The Santa Monica, Calif.-based RAND Corp. has been loosing some pretty serious thinkers on any of a number of issues over the past 60 years. A new interim report released earlier this month offers some of RAND’s thinking on the issue of a federal terrorism reinsurance backstop.
In short, the research by RAND’s Center for Terrorism Risk Management Policy finds that extending TRIA would be a smart move.
In the sizable report (some 113 pages, including references), RAND concludes that TRIA has positive effects on the market for terrorism insurance, leading to a higher take-up rate for terrrorism insurance for conventional attacks than would exist in TRIA’s absence, reducing the costs to businesses affected by attacks in many of the scenarios RAND examined.
What’s more, RAND concluded that though TRIA does increase the cost to taxpayers in scenarios involving the largest attacks, the expected costs to taxpayers from possible conventional attacks is lower with TRIA than without it. Tranferring risks for the largest events to taxpayers, according to RAND’s research, provides the benefits of lower uncompensated losses and lower taxpayer costs in the most likely terrorist attack scenarios.

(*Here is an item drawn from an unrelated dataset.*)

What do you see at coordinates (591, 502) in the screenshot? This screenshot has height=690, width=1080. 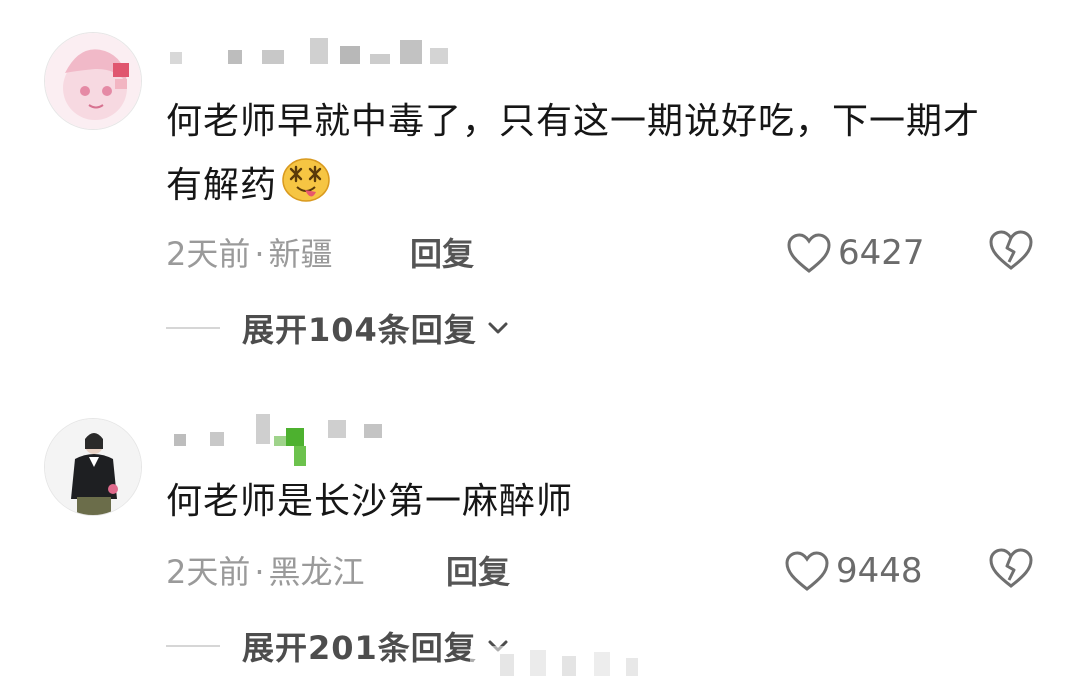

The report finds that TRIA’s performance in responding to losses from chemical, biological, radiological or nuclear attacks is more mixed, though. While the TRIA program cap does reduce the risk to the insurance industry, the take-up rate for CBRN coverage is still low under TRIA, RAND said, resulting in little difference in the amount of uncompensated losses or the taxpayer burden than in the absence of a government backstop.
RAND said its findings showed that any expansion of TRIA to address CBRN attacks “must be made with significant care to achieve the desired goals and avoid unintended consequences.”
In particular, modifying TRIA to require insurers to offer policies covering both CBRN and conventional terrorist attacks without changes in other features of the program such as insurer deductibles or program caps may have unintended consequences for coverage for conventional attacks, RAND said, offering little improvement in outcomes after CBRN attacks and producing results in the case of conventional attacks similar to those if TRIA was allowed to expire.
RAND noted that analysis offered in the report, “Trade-Offs Among Alternative Government Interventions in the Market for Terrorism Insurance,” is the result of work in progress, and said it will continue to analyze changes in the existing program that might better address CBRN exposures and improve the take-up of terrorism insurance.